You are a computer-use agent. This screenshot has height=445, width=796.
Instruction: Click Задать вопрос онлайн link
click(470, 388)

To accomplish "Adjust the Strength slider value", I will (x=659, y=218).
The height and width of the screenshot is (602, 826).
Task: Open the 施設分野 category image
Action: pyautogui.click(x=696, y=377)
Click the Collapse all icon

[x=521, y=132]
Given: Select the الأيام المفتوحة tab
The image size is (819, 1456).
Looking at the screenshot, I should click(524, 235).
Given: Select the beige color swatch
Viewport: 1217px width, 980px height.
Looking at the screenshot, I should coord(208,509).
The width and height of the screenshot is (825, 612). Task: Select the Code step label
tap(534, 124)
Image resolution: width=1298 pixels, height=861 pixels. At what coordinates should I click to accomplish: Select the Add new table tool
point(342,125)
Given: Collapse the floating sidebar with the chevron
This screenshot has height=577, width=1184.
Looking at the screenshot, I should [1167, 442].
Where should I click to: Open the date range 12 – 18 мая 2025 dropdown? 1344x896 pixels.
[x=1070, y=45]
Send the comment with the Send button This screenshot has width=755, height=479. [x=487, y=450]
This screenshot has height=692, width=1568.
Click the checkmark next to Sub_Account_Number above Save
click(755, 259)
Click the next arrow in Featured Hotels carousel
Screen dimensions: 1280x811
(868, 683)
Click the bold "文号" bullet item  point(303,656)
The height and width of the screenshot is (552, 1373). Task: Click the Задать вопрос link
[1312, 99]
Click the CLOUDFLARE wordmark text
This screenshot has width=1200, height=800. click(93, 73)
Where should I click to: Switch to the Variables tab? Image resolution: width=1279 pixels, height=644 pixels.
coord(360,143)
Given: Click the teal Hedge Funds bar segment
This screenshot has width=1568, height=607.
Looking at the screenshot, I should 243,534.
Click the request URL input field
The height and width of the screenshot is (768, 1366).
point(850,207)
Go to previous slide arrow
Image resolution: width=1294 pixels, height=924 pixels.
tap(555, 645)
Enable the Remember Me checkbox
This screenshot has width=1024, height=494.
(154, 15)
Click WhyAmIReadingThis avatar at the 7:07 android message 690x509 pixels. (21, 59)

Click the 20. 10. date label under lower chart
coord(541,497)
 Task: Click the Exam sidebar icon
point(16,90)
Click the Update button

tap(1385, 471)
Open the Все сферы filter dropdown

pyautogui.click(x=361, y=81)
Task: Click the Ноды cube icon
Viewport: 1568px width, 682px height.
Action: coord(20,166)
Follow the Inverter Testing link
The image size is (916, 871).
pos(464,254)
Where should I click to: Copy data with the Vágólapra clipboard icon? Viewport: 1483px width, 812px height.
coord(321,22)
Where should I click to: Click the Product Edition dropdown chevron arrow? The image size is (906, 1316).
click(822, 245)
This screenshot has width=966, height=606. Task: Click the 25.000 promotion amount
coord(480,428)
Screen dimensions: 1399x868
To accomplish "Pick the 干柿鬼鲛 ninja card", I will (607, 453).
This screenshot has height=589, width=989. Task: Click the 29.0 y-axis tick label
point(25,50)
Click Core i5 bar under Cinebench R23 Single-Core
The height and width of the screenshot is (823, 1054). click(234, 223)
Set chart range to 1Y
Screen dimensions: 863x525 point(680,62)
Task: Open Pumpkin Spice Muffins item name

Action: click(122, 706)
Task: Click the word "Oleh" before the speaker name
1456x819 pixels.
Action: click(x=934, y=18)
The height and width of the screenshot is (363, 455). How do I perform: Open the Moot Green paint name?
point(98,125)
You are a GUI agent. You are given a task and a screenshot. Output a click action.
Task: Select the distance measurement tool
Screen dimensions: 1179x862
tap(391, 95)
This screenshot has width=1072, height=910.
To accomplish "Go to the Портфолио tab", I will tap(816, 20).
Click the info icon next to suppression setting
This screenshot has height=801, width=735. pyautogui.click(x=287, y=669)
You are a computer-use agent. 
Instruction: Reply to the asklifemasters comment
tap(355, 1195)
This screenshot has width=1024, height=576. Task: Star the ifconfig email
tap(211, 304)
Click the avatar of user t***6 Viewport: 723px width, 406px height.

————————

» What you have to do
Show every line of the data that includes the string "agent".

» Answer box
You are a computer-use agent. This screenshot has height=445, width=796.
You are a GUI agent. You are given a task and a screenshot. Output a click action.
You are a computer-use agent. 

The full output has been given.